Il est appelé dès qu'un drame survient dans une entreprise. Le cabinet Technologia, expert dans la prévention des risques professionnels, a relancé mardi son appel à la création d'un observatoire des suicides, pour mieux recenser et prévenir ces actes, après une série de drames sur le réseau ferroviaire pendant le week-end. La SNCF a indiqué mardi avoir été confrontée à douze suicides en quatre jours.
"Dans les conditions dramatiques que vient de connaître la France ce week-end, le cabinet Technologia et le professeur (en médecine légale) Michel Debout se félicitent de la récente prise de conscience autour de leur campagne pour la création d'un observatoire des suicides et des conduites suicidaires en France", écrit le cabinet dans un communiqué.
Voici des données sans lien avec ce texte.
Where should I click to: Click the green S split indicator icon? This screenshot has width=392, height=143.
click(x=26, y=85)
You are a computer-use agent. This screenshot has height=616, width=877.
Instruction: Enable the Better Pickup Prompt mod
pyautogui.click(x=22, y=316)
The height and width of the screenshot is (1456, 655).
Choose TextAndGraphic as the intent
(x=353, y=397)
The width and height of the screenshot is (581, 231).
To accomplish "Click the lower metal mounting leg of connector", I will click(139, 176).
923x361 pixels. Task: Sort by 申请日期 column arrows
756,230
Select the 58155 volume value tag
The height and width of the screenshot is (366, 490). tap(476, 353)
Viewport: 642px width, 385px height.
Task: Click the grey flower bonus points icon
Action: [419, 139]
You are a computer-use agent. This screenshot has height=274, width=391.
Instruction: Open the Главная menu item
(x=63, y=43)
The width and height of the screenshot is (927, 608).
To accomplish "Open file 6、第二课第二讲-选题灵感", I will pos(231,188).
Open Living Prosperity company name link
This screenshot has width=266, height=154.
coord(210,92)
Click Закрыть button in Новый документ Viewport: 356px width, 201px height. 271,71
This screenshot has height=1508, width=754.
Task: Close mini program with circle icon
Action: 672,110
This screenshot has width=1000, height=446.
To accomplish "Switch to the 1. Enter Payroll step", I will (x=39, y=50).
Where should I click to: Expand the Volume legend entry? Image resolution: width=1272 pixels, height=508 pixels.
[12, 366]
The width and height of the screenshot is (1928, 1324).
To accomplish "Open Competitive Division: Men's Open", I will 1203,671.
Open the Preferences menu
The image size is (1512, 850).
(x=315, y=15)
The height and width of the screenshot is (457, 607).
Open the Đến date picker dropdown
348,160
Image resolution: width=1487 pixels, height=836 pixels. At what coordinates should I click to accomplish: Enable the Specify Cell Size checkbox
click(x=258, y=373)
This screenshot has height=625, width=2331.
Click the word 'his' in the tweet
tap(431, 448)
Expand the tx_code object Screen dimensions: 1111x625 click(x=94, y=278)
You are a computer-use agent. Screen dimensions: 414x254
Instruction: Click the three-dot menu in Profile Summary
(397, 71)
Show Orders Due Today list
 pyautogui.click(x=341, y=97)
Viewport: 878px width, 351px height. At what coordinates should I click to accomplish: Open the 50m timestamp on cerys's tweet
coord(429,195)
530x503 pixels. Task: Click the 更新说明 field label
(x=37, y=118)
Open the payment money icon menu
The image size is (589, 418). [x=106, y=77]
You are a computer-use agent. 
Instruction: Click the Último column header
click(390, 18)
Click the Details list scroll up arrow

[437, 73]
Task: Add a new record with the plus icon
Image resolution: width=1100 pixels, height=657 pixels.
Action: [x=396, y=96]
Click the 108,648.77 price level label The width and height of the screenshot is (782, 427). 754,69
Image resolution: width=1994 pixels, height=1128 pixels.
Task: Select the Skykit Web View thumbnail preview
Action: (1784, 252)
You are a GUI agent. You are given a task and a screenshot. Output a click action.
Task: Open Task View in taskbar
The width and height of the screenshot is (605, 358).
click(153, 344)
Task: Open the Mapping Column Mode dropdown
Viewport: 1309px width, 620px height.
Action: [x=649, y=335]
"Rien sur l'impact du surendettement"
Selon Technologia, qui est notamment intervenu chez France Télécom, Renault ou Alstom après des vagues de suicides, "l'absence de données" en matière de suicide rend difficile la prévention sur ce point qui prend "une nouvelle ampleur" avec la crise. En effet, les chiffres du suicide, qu'on estime minorés d'environ 10% en raison d'une sous-déclaration des familles et des médecins, parviennent aujourd'hui avec un délai de deux ans à travers la collecte de données générale sur les décès de l'Inserm.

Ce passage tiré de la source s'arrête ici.